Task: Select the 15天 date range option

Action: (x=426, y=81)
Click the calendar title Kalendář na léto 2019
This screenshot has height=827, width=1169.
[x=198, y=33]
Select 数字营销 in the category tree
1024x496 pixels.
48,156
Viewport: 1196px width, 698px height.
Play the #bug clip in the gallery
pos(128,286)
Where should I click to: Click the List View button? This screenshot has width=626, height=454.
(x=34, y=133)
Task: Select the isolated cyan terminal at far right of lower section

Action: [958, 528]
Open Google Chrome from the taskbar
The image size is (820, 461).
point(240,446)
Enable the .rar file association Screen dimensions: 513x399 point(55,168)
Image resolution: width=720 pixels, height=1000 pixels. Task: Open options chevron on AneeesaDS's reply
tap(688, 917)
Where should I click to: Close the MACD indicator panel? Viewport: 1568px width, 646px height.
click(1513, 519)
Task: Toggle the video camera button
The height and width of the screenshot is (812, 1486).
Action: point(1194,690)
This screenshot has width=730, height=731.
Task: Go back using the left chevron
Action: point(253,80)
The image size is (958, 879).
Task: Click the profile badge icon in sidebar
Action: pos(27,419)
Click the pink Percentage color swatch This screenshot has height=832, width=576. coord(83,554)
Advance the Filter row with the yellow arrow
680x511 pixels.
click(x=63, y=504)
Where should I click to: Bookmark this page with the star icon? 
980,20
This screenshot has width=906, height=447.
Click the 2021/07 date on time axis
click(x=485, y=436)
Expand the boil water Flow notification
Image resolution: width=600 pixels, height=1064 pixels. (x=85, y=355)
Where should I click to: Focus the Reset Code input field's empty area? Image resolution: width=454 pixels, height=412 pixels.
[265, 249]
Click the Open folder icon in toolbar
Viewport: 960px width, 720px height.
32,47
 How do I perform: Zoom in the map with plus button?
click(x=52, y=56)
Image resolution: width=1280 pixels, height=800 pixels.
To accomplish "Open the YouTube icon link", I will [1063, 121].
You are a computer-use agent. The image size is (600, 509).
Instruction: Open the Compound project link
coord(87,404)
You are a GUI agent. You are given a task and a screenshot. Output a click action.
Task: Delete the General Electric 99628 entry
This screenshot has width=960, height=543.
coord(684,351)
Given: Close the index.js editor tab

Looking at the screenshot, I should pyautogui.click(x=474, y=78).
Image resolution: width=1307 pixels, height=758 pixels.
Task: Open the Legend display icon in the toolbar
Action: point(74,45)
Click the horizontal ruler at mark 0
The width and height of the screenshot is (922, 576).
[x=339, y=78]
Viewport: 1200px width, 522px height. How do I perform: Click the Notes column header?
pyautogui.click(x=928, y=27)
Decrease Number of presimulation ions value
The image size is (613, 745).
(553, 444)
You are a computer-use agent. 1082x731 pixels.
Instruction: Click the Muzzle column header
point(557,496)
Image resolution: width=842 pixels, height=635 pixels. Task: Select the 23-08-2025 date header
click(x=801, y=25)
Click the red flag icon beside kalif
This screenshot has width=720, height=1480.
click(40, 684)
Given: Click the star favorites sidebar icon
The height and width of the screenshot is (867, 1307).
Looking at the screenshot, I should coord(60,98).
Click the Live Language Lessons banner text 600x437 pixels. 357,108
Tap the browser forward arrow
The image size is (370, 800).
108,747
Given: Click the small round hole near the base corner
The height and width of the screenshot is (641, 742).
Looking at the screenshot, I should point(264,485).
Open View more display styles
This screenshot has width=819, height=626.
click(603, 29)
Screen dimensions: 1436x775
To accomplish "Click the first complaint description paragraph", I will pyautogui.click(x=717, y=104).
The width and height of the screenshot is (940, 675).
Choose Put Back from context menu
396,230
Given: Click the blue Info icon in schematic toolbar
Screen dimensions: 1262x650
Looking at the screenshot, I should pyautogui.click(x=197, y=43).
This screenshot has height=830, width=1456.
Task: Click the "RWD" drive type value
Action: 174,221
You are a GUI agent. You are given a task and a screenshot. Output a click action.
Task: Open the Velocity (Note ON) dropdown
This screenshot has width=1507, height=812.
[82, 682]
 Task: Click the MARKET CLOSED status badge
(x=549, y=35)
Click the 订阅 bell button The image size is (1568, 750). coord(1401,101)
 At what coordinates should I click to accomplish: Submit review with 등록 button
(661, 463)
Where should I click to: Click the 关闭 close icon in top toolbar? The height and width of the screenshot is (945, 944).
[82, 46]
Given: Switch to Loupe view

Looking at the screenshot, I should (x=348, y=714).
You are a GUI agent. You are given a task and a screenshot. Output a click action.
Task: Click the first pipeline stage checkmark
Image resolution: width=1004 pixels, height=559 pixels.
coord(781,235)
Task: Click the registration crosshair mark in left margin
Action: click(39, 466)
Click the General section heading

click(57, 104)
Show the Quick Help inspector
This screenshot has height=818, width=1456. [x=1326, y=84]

***

What do the lines above say from the one containing "Where should I click to: Click the 关闭" down to the one containing "Task: Click the first"? Return them exactly, both end lines included, and only them.

### Answer below
Where should I click to: Click the 关闭 close icon in top toolbar? The height and width of the screenshot is (945, 944).
[82, 46]
Given: Switch to Loupe view

Looking at the screenshot, I should (x=348, y=714).
You are a GUI agent. You are given a task and a screenshot. Output a click action.
Task: Click the first pipeline stage checkmark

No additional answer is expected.